6 minute read

Banner image taken from a photo by Lukas on Pexels.
This post is an aggregation of all the tips from Datacamp and Plotly’s online documentation. I personnally find Plotly really convenient for data analysis because you can obtain great visualizations in few seconds with little lines of code.

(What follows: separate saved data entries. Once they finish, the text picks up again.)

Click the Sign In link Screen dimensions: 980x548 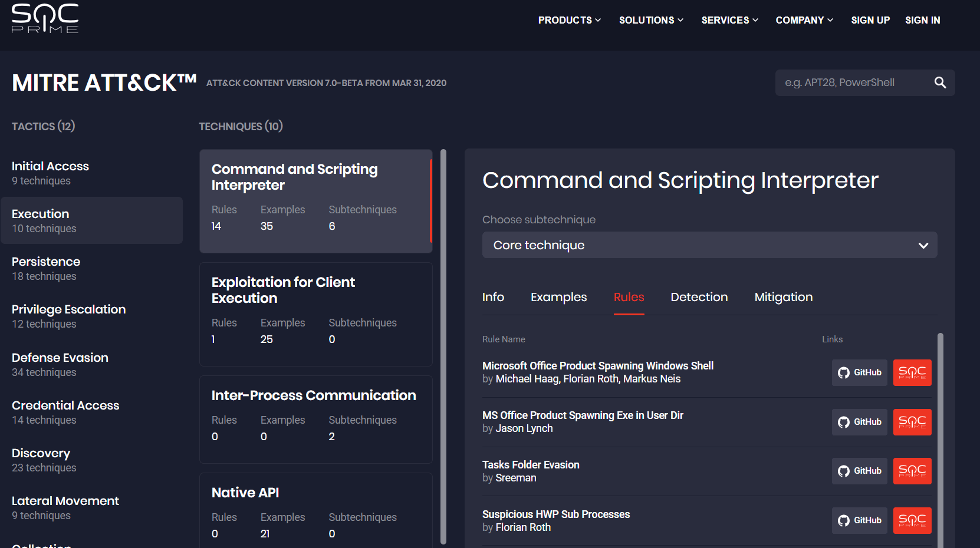pos(922,20)
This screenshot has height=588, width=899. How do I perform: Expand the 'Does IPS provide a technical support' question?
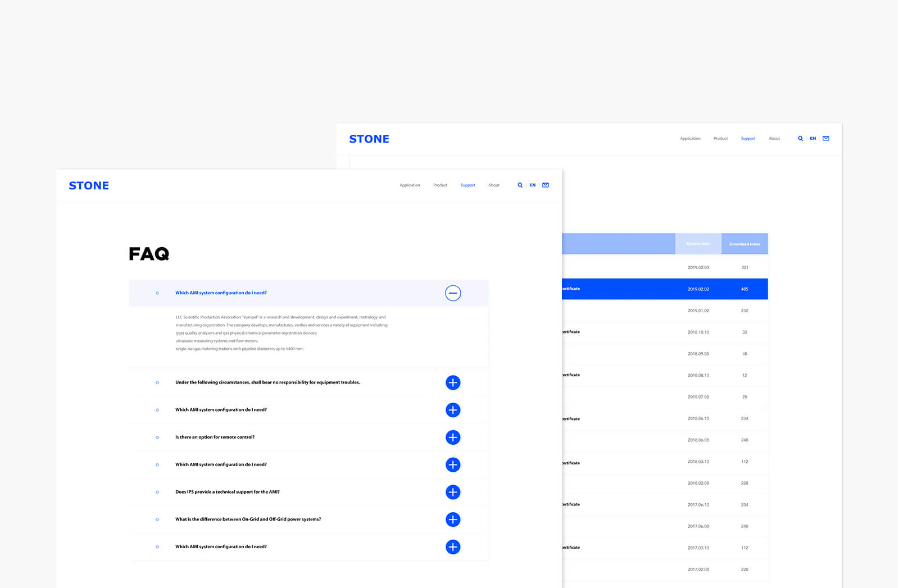point(453,493)
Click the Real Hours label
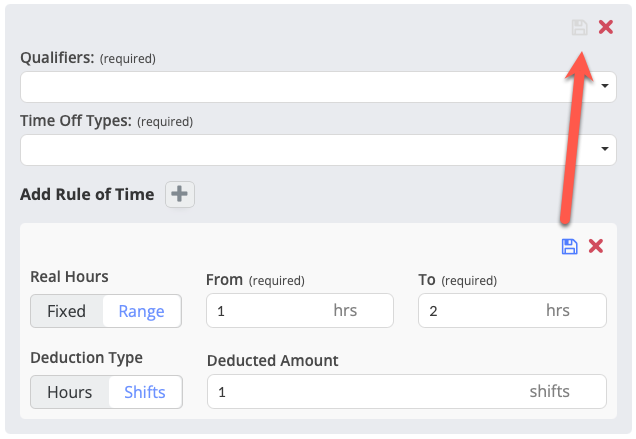The width and height of the screenshot is (636, 439). pyautogui.click(x=70, y=277)
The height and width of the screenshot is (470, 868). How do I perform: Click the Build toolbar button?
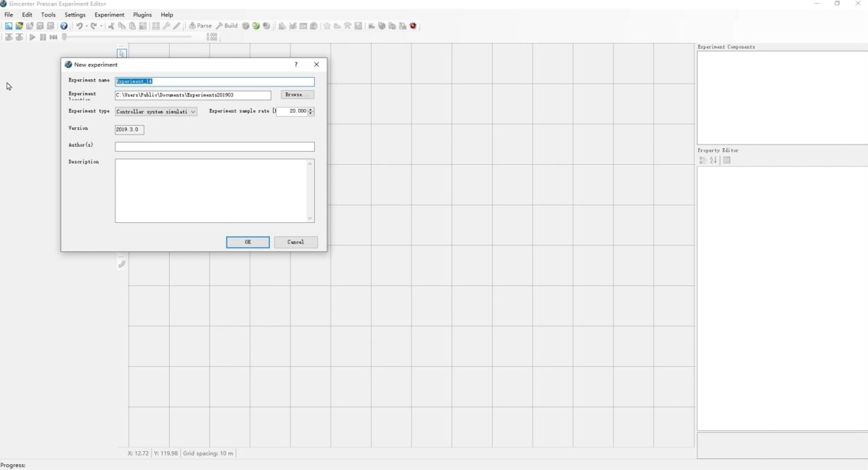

Moreover these visualizations are interactive and can easily be integrated in web dashboards (who said Streamlit, Dash, Gradio or Taipy? :) )

You can find an Anki deck with the following snippets / plots each in a dedicated flashcard in order to memorize all this stuff here, in my Github repository

Introduction

What is plotly express?

  • a high-level data visualization package
  • it allows you to create interactive plots with very little code.
  • built on top of Plotly Graph Objects (go provides a lower-level interface for developing custom viz).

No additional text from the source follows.